Con l’evoluzione del ruolo del CIO e l’adozione accelerata dell’intelligenza artificiale, le imprese italiane si trovano oggi a dover ripensare profondamente il proprio stack tecnologico. Davide Andreoni, Head of MuleSoft Italy, descrive un mercato in trasformazione dove l’integrazione non è più un problema infrastrutturale, ma un elemento strategico per la competitività aziendale.
“Il nuovo CIO non può più limitarsi alla gestione dell’infrastruttura. Deve comprendere il business, anticiparne le esigenze e trasformare la tecnologia in leva di crescita”, afferma Andreoni. Non si tratta solo di un aggiornamento di responsabilità, ma di una vera transizione identitaria: da custode dell’IT aziendale a orchestratore strategico dell’innovazione digitale.
In molte aziende italiane si osserva ancora una dicotomia tra CIO “classico” – responsabile dei sistemi, della sicurezza, delle operation – e nuove figure come il Chief Innovation Officer o il Chief Transformation Officer, incaricati di esplorare e portare in azienda nuove tecnologie, dalla blockchain all’intelligenza artificiale.
Spesso questi ruoli coesistono in modo separato, ma le aziende più mature stanno convergendo verso un modello unificato, dove la responsabilità dell’IT e quella dell’innovazione risiedono nella stessa persona o sotto lo stesso perimetro di governo.
“È in atto una convergenza – spiega Andreoni – e si sta affermando la figura del Chief Information and Innovation Officer, che ha piena visibilità e influenza sulla strategia aziendale”.

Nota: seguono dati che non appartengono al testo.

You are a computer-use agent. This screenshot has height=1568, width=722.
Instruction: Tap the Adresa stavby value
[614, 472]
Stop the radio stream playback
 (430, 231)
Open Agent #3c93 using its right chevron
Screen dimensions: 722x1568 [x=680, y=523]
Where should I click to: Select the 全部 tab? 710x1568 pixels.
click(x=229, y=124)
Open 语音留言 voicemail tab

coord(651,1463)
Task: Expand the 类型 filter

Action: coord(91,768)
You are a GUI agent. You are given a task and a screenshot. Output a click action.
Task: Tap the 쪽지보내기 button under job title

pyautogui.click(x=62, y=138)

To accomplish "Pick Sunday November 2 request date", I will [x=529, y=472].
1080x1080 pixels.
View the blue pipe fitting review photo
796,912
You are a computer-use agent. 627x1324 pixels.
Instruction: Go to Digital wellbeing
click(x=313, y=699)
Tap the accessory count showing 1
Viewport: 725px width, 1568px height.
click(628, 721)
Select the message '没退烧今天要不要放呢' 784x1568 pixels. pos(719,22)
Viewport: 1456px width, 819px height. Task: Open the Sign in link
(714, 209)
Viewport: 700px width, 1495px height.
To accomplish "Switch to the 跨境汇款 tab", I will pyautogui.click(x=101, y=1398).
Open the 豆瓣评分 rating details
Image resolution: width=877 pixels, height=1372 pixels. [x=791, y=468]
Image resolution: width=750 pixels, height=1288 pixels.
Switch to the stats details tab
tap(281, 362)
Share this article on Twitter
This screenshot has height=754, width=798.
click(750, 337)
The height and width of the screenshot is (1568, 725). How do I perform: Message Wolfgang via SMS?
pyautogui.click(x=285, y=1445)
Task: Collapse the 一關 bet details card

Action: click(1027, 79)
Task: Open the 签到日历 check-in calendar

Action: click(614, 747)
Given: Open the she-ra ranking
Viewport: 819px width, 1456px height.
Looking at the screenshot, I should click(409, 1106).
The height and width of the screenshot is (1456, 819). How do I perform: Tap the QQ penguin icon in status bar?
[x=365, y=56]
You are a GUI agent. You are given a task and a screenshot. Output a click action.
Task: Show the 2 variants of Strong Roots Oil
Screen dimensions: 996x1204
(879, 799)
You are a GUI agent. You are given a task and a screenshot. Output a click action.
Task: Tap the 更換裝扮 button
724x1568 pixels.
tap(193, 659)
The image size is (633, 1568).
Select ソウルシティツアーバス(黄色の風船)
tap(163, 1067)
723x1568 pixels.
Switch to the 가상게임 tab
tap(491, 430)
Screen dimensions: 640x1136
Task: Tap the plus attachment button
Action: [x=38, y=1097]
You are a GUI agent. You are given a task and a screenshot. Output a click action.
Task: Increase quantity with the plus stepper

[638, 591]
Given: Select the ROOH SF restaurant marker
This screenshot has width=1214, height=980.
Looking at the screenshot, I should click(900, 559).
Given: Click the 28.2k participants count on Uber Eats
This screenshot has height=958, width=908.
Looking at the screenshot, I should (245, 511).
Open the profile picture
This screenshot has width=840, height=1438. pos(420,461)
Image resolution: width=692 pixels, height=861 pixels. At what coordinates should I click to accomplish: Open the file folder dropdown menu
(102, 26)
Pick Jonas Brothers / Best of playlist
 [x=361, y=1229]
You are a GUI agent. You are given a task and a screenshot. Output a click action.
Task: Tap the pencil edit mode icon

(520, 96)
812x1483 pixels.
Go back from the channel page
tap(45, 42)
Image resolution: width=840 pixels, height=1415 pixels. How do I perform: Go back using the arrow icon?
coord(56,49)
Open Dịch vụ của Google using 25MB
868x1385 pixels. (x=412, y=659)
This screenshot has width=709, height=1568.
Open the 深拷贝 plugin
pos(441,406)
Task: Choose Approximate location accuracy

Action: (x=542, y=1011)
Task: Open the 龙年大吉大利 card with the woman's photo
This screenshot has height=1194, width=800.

Dalla gestione della complessità alla creazione di valore
Storicamente, il CIO era misurato su metriche di efficienza e disponibilità: uptime, costi, SLA. Ma oggi il board richiede impatti tangibili sul business, in tempi brevissimi. L’IT non è più solo “business enabler”: è business driver.
“Vent’anni fa un progetto IT si ripagava in cinque o sei anni. Oggi il ritorno va dimostrato in sei mesi. A volte in sei settimane. Non c’è più spazio per progetti monolitici”.
La pressione verso la modularità, la velocità di delivery e l’automazione spinge i CIO a ripensare architetture e piattaforme, scegliendo soluzioni che abilitino la composability e la governance in tempo reale. È qui che MuleSoft si propone come leva abilitante: integrare rapidamente sistemi e dati, supportare i team nello sviluppo agile di agenti, servizi e API, riducendo la dipendenza da sviluppi custom.
MuleSoft: dall’integrazione tradizionale alla piattaforma componibile
Nata come soluzione per l’application integration, MuleSoft ha cambiato pelle. “Quando sei anni fa ho assunto il ruolo di country manager, eravamo lo sfidante. Oggi, grazie a un approccio innovativo e a un modello a componenti riutilizzabili, siamo una piattaforma leader per l’integrazione, l’automazione e la gestione delle API”.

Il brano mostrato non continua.